Cracks have widened in Malaysia's already fractured Barisan Nasional (BN) coalition, as member party Malaysian Chinese Association (MCA) threatened on Sunday (Oct 28) to leave the former ruling pact should Umno, which chairs BN, pursue an alliance with Islamist party PAS.
Datuk Seri Wee Ka Siong, deputy president of the MCA, warned that Umno president Ahmad Zahid Hamidi's overtures to Parti Islam SeMalaysia (PAS) will only lead the multi-ethnic BN - still reeling from a shock election loss in May - away from mainstream politics.
Dr Wee, MCA's only MP and leading candidate for the party's presidential contest this weekend, said: "He will be remembered as the person who brings Umno and Barisan to an end. MCA cannot, in good conscience, walk with him on this path of self-destruction."
Another MCA presidential candidate, Mr Gan Ping Sieu, also dismissed Zahid's plan to restructure and rebrand BN. "A rebranded Barisan with PAS, a political party with a theocratic objective, is a no-go for MCA," he said yesterday.
It took less than two months for former ruling coalition BN to disintegrate after its six-decade rule ended in a shock election loss on May 9. By the time Parliament reconvened in July, BN was left with only three of its 13 member parties.
HEADED FOR DESTRUCTION
He will be remembered as the person who brings Umno and Barisan to an end. MCA cannot, in good conscience, walk with him on this path of self-destruction.
DATUK SERI WEE KA SIONG, Malaysian Chinese Association's deputy president, on how Umno president Ahmad Zahid Hamidi's overtures to Parti Islam SeMalaysia will only lead the multi-ethnic BN away from mainstream politics.
All eight parties from Sabah and Sarawak exited, along with Gerakan and the People's Progressive Party (myPPP). MyPPP has since rejoined the pact.
"There is no more Barisan Nasional, only Barisan Malaya," a BN leader told The Straits Times, referring to the name used by the states in Peninsular Malaysia before they formed a federation with Sabah, Sarawak and Singapore in 1963.
BN was popular with voters because it sold itself as a broad-based coalition representing all communities in multi-ethnic Malaysia.
That support gradually eroded amid claims of corruption and rising racial tensions as Umno, the dominant party in the pact, championed Malay supremacy.
Reaching out to PAS is part of Umno's efforts to build a credible opposition front.
BN components - many of which represent non-Muslim ethnic communities - have, in the past, tolerated Umno's relationship with the Islamist outfit, in order to champion the interests of the Malay-Muslim majority, but not to create a political alliance.

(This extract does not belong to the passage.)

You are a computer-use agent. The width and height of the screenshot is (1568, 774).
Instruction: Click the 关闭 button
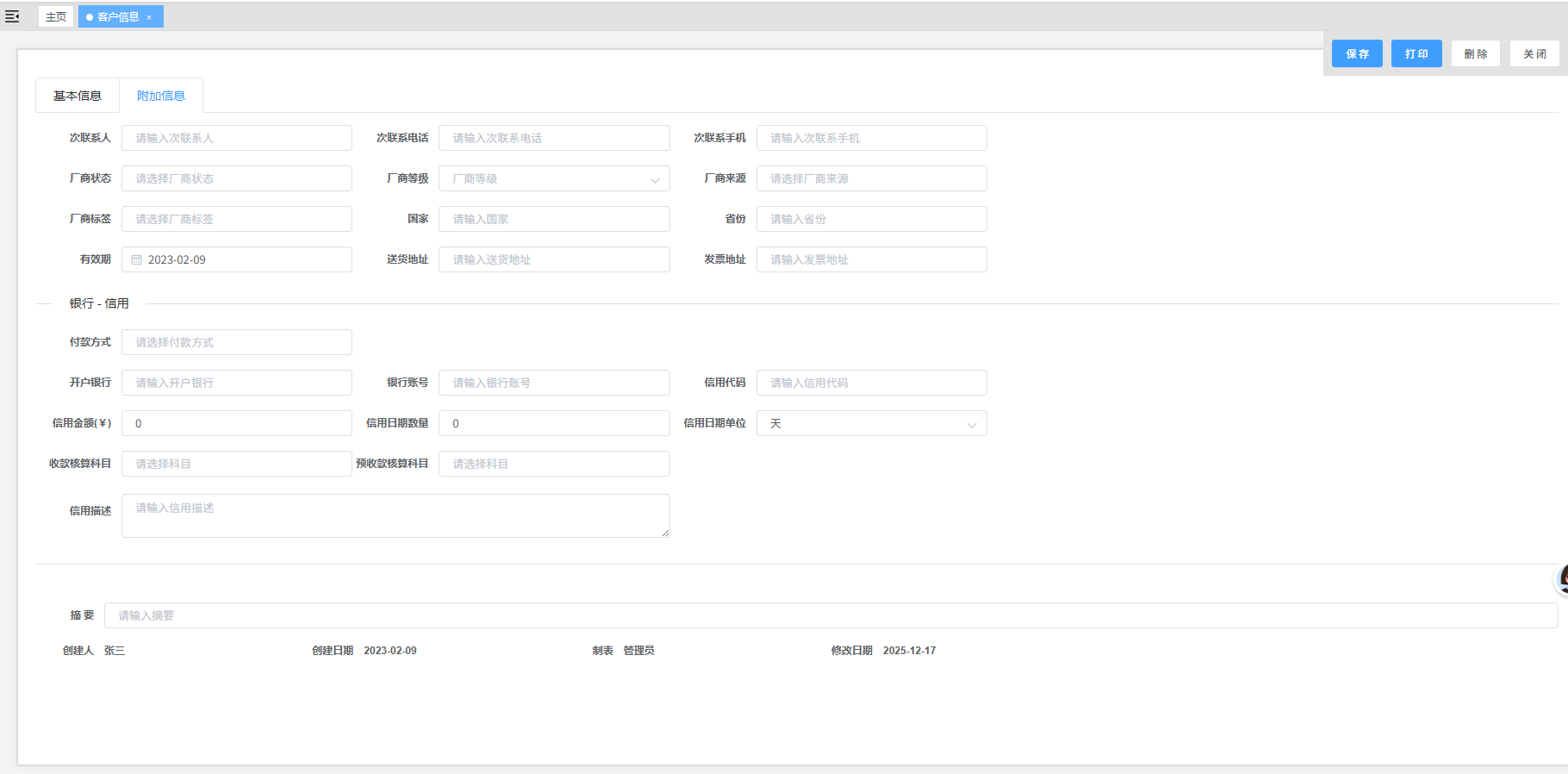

Still, parties such as MCA and Malaysian Indian Congress (MIC), which has two MPs, are sticking with BN to survive for now.
Pacific Research Centre's principal adviser Oh Ei Sun told The Straits Times: "These mosquito parties are caught in a dilemma, as they simply don't have the numbers. On one hand, they would fade further into oblivion if they come out on their own, but on the other, they will be forced to continue acceding to Umno's wishes."
The troubles at Umno are also partly to blame for BN's current sorry state of affairs.
While the Malay-centric party still emerged from the May election with 54 of 222 MPs in Parliament - then the largest number from a single party - it is still finding its feet as a member of the opposition.
Meanwhile, criminal charges against its senior members - Zahid and former president Najib Razak - and internal power struggles continue to distract its attention.
Barely four months after being elected Umno president, Zahid now faces 45 charges of graft, and could not be more distracted from the task of rebuilding BN.
It is not clear if rebuilding BN was even a priority before then, as he and other Umno leaders were busy talking up tensions within the new Pakatan Harapan government, and how Umno could return to power by teaming up with member parties in PH in a new coalition.
Meanwhile, in recent by-elections, BN parties have begun using their own logos to contest, instead of the iconic BN weighing scales symbol used at previous polls.
KRA group director of strategy Amir Fareed Rahim told The Straits Times: "BN is defunct in all but name. Zahid was too preoccupied with stabilising Umno and his own survival and didn't have time for BN. The BN leaders are only meeting each other at Parliament sittings. The BN spirit is no more."
Recent defections from Umno and BN do not augur well for the pact.
Umno is no longer the largest party in Parliament after six of its 54 MPs quit, including former trade minister Mustapa Mohamed, who announced last Friday that he was joining Prime Minister Mahathir Mohamad's Parti Pribumi Bersatu Malaysia.
Last Wednesday, Umno's Sabah chapter, along with former BN parties in the state, formed Gabungan Bersatu Sabah, effectively erasing BN from the state.